Luigi Vallero ricorda la flotta storica MD-80 della compagnia aerea Meridiana

Sembrava impossibile che quel momento potesse arrivare, invece  il 31 ottobre 2017  tutto accadde.

Quella sera l’MD-82 Meridiana registrato I-SMES, operante  il volo IG1116 da Roma Fiumicino a Olbia Costa Smeralda, ed il compagno di flotta I-SMET, proveniente da Milano Linate come IG1208, atterravano per l’ultima volta all’aeroporto del capoluogo gallurese, ponendo la parola fine ad un’era nel trasporto di linea passeggeri durata oltre 33 anni. L’MD-80 ha saputo costruirsi una lunga e ben meritata reputazione sia con gli equipaggi che con i passeggeri italiani, essendo stato una presenza familiare nei cieli del Bel Paese sin dal 1983 quando l’Alitalia e la sussidiaria ATI introdussero il modello del popolare velivolo, arrivando a metterne in linea un massimo di 90 esemplari, in sostituzione dei Boeing 727-200 che avevano volato tra il 1976 e il 1983.

Alisarda, come allora si chiamava Meridiana, era già cliente di lunga data della Mc Donnell Douglas avendo operato DC-9-14 sin dal 1972, e successivamente i più moderni DC-9-32 e -51 e il vettore sardo, desideroso di aggiornare la propria flotta, ordinò un paio di esemplari del nuovo bimotore all’inizio degli anni Ottanta.

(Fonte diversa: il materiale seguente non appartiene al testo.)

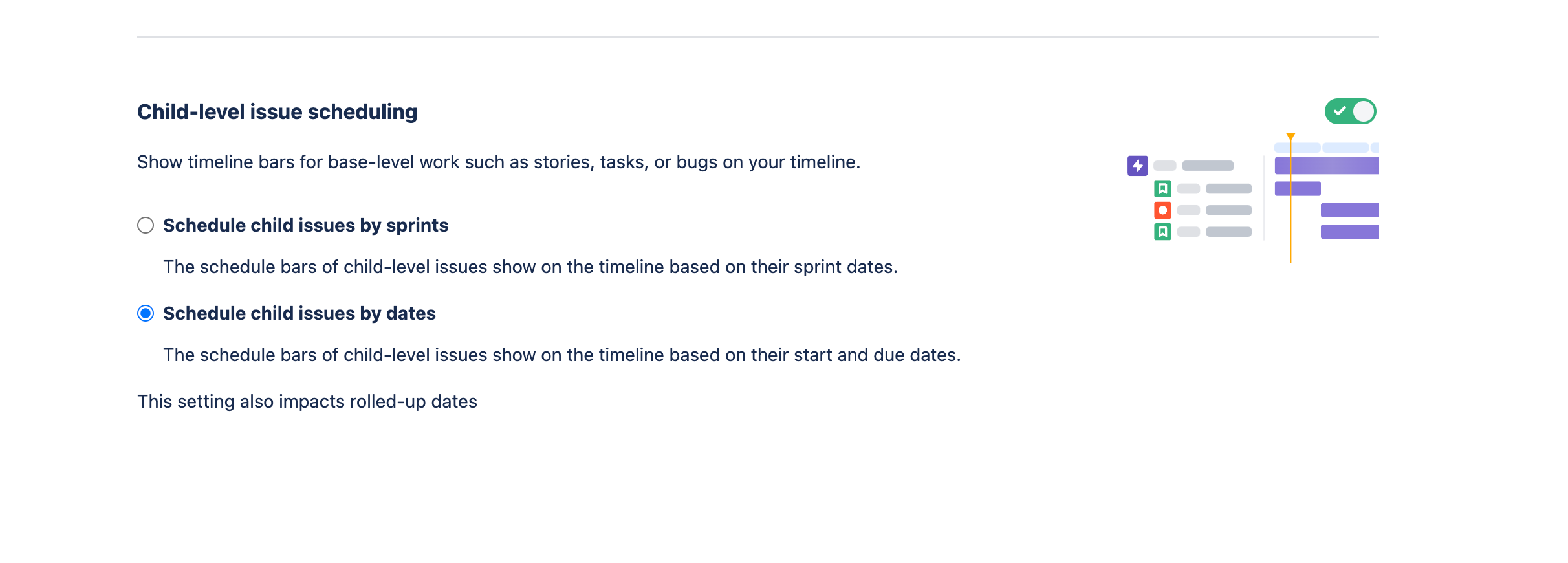Click the short purple bar under the epic
The width and height of the screenshot is (1568, 563).
1297,188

I primi due MD-82 (il numero -82 identificante una delle varianti degli MD-80) nuovi di fabbrica, originariamente registrati  HB-IKK e HB-IKL (gli aerei erano di proprietà della finanziaria svizzera Airfinco) e dipinti nell’elegante livrea rossa, gialla e porpora reminiscente del legame con le tradizioni della Sardegna, furono consegnati all’aeroporto Olbia Costa Smeralda (OLB), rispettivamente il 20 e il 27 settembre 1984, dando inizio a quella che può indubbiamente essere indicata come la più lunga relazione, o dovremmo forse usare la definizione di storia d’amore, tra un vettore italiano ed un modello di aereo, destinata a durare oltre trentatre anni.

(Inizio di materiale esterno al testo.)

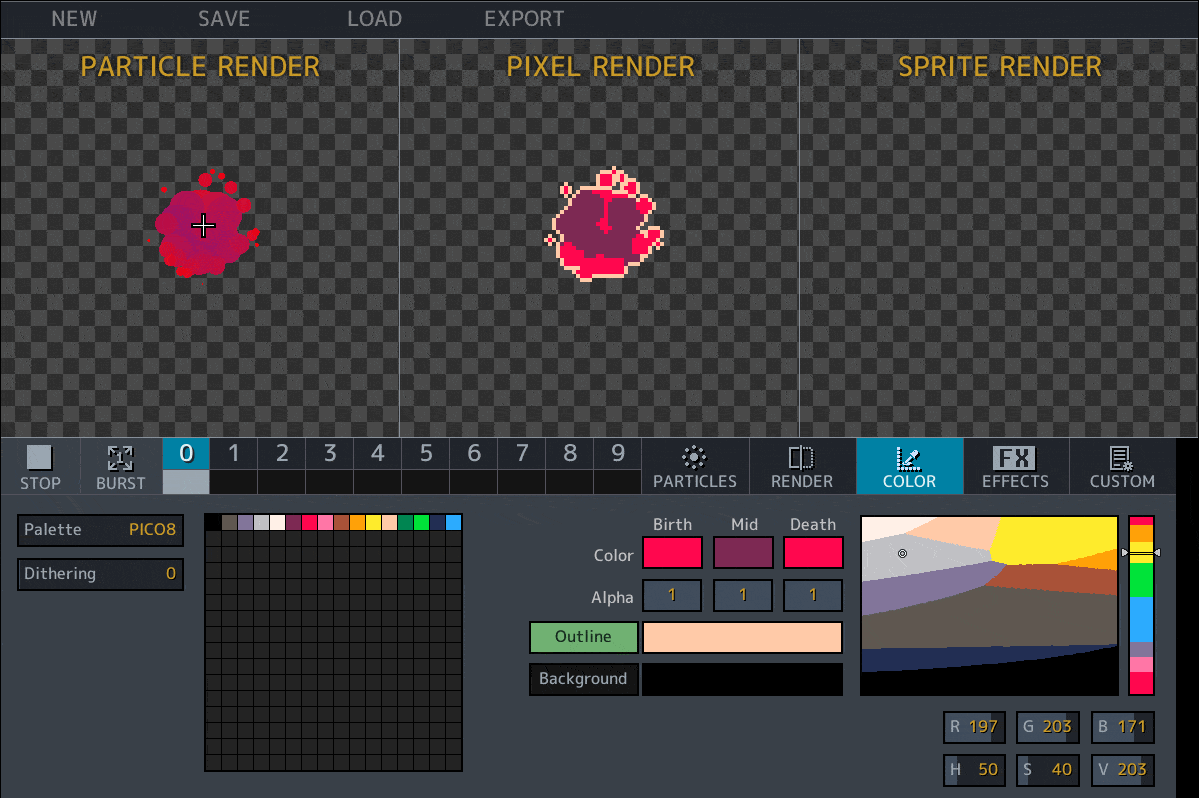Viewport: 1199px width, 798px height.
Task: Toggle the Outline option on or off
Action: (x=583, y=637)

Avendo lavorato per Alisarda/Meridiana per 25 anni tra il maggio 1989 e il novembre 2014, attraverso i buoni e più recentemente cattivi tempi – prima che le nostre strade inevitabilmente divergessero – la mia carriera nel mondo dell’aviazione è quindi intimamente legata all’elegante bireattore McDonnell Douglas, che ho avuto l’opportunità di apprezzare attraverso i differenti ruoli ricoperti lavorando per la compagnia sarda, nel mio ultimo periodo in qualità di Direttore Pianificazione Flotta, Network ed Alleanze Commerciali, oltreché in qualità di passeggero “molto” frequente, avendo accumulato nelle ultime due decadi una media di circa 90-120 voli all’anno sul tipo. Ricordo molto bene i miei primi giorni in Alisarda, nel maggio 1989, quando la flotta si componeva di cinque gloriosi DC-9-51s (I-SMEA, I-SMEI, I-SMEJ, I-SMEO e I-SMEU), e della coppia originale di MD-82s (HB-IKK e HB-IKL, che più tardi divennero rispettivamente I-SMEL e I-SMEM), cui nel frattempo si erano aggiunti I-SMET, consegnato nel 1987, e I-SMEV, entrato in flotta nel 1988. Durante l’estate del mio primo anno la flotta crebbe di due unità, un altro DC-9-51 (I-SMEE) e un ulteriore MD-82, (I-SMEP), consegnato il 21 Agosto. Per far fronte all’importante sviluppo del network di quegli anni, che stava portando la Compagnia ben oltre i suoi confini territoriali originali, e a seguito del cambio di ragione sociale in Meridiana che comportò anche un aggiornamento della livrea, nel 1991 altri tre MD-82 (I-SMER, I-SMES e PH-SEZ, più tardi re-immatricolato I-SMEZ) entrarono in flotta.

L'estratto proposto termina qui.